**Brief:**
Take the entries below and print only the lines from the one with "Chính sách bảo mật (779, 2211)" through the one with "[QRGateway on facebook] (890, 2410)", exactly as they stand, both ends included.

(Collected data)
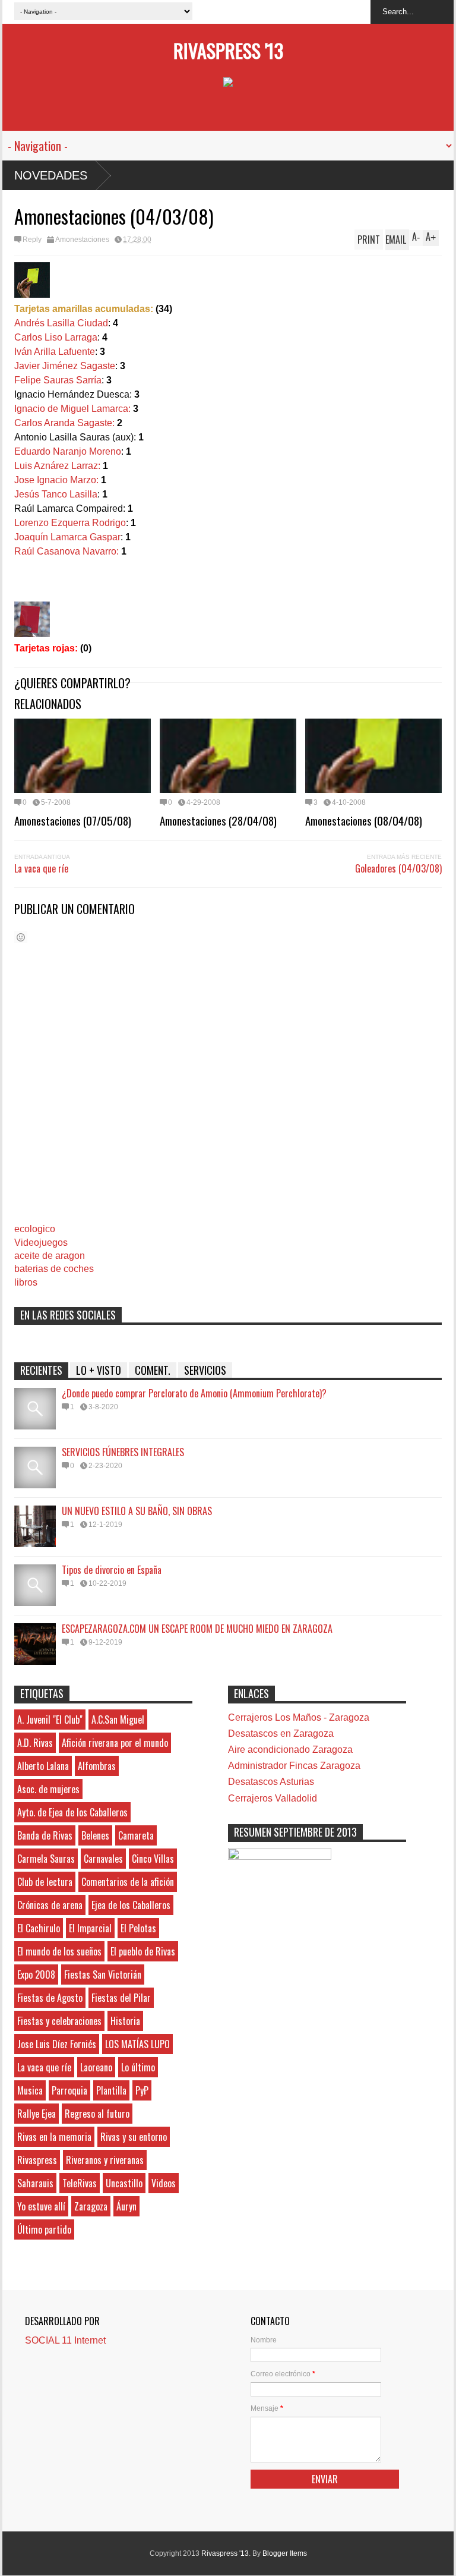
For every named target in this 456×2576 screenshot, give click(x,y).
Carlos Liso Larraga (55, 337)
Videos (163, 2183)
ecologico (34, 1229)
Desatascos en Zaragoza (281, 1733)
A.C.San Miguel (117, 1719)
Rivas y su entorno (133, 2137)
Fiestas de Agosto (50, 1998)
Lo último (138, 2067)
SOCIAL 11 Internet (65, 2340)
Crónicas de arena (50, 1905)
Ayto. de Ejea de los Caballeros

---

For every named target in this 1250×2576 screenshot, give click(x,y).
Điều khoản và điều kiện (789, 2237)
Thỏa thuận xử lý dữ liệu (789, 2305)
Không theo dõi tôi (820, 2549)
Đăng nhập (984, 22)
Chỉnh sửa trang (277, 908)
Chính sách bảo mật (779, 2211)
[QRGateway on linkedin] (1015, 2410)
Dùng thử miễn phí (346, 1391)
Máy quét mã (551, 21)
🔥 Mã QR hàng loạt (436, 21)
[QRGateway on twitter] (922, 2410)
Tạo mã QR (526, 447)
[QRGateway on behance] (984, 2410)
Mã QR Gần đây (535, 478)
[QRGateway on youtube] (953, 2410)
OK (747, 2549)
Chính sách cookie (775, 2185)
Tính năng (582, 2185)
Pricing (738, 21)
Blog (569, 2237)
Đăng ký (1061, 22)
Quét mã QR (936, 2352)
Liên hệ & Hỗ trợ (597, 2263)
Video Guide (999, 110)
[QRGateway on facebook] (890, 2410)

**Written answer:**
Chính sách bảo mật (779, 2211)
[QRGateway on linkedin] (1015, 2410)
Dùng thử miễn phí (346, 1391)
Máy quét mã (551, 21)
🔥 Mã QR hàng loạt (436, 21)
[QRGateway on twitter] (922, 2410)
Tạo mã QR (526, 447)
[QRGateway on behance] (984, 2410)
Mã QR Gần đây (535, 478)
[QRGateway on youtube] (953, 2410)
OK (747, 2549)
Chính sách cookie (775, 2185)
Tính năng (582, 2185)
Pricing (738, 21)
Blog (569, 2237)
Đăng ký (1061, 22)
Quét mã QR (936, 2352)
Liên hệ & Hỗ trợ (597, 2263)
Video Guide (999, 110)
[QRGateway on facebook] (890, 2410)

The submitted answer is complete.